## Work instructions
Exact repetition of the data is the whole task.

## Information
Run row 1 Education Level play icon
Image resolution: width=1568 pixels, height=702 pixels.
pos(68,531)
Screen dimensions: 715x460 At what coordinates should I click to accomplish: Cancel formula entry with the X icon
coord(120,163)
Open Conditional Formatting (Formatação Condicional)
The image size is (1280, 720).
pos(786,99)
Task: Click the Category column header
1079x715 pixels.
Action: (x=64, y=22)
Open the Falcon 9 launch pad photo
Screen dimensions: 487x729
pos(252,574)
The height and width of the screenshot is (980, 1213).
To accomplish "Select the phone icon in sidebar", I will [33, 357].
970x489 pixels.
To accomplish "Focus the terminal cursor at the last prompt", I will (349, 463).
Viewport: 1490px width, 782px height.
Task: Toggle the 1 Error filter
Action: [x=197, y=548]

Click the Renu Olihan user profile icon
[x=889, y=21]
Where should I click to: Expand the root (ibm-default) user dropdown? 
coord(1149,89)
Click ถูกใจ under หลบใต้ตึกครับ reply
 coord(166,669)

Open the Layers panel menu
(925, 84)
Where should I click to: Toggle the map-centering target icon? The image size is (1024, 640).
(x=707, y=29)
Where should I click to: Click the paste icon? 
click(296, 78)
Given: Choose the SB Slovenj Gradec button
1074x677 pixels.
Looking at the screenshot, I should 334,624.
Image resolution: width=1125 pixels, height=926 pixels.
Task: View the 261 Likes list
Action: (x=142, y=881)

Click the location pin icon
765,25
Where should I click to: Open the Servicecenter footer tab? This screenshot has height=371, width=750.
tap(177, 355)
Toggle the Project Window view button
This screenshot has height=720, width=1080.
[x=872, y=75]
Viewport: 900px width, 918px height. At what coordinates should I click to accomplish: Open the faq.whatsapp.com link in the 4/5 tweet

## Problem solution
Run row 1 Education Level play icon
Image resolution: width=1568 pixels, height=702 pixels.
pos(68,531)
Screen dimensions: 715x460 At what coordinates should I click to accomplish: Cancel formula entry with the X icon
coord(120,163)
Open Conditional Formatting (Formatação Condicional)
The image size is (1280, 720).
pos(786,99)
Task: Click the Category column header
1079x715 pixels.
Action: (x=64, y=22)
Open the Falcon 9 launch pad photo
Screen dimensions: 487x729
pos(252,574)
The height and width of the screenshot is (980, 1213).
To accomplish "Select the phone icon in sidebar", I will [33, 357].
970x489 pixels.
To accomplish "Focus the terminal cursor at the last prompt", I will (349, 463).
Viewport: 1490px width, 782px height.
Task: Toggle the 1 Error filter
Action: [x=197, y=548]

Click the Renu Olihan user profile icon
[x=889, y=21]
Where should I click to: Expand the root (ibm-default) user dropdown? 
coord(1149,89)
Click ถูกใจ under หลบใต้ตึกครับ reply
 coord(166,669)

Open the Layers panel menu
(925, 84)
Where should I click to: Toggle the map-centering target icon? The image size is (1024, 640).
(x=707, y=29)
Where should I click to: Click the paste icon? 
click(296, 78)
Given: Choose the SB Slovenj Gradec button
1074x677 pixels.
Looking at the screenshot, I should 334,624.
Image resolution: width=1125 pixels, height=926 pixels.
Task: View the 261 Likes list
Action: (x=142, y=881)

Click the location pin icon
765,25
Where should I click to: Open the Servicecenter footer tab? This screenshot has height=371, width=750.
tap(177, 355)
Toggle the Project Window view button
This screenshot has height=720, width=1080.
[x=872, y=75]
Viewport: 900px width, 918px height. At what coordinates should I click to accomplish: Open the faq.whatsapp.com link in the 4/5 tweet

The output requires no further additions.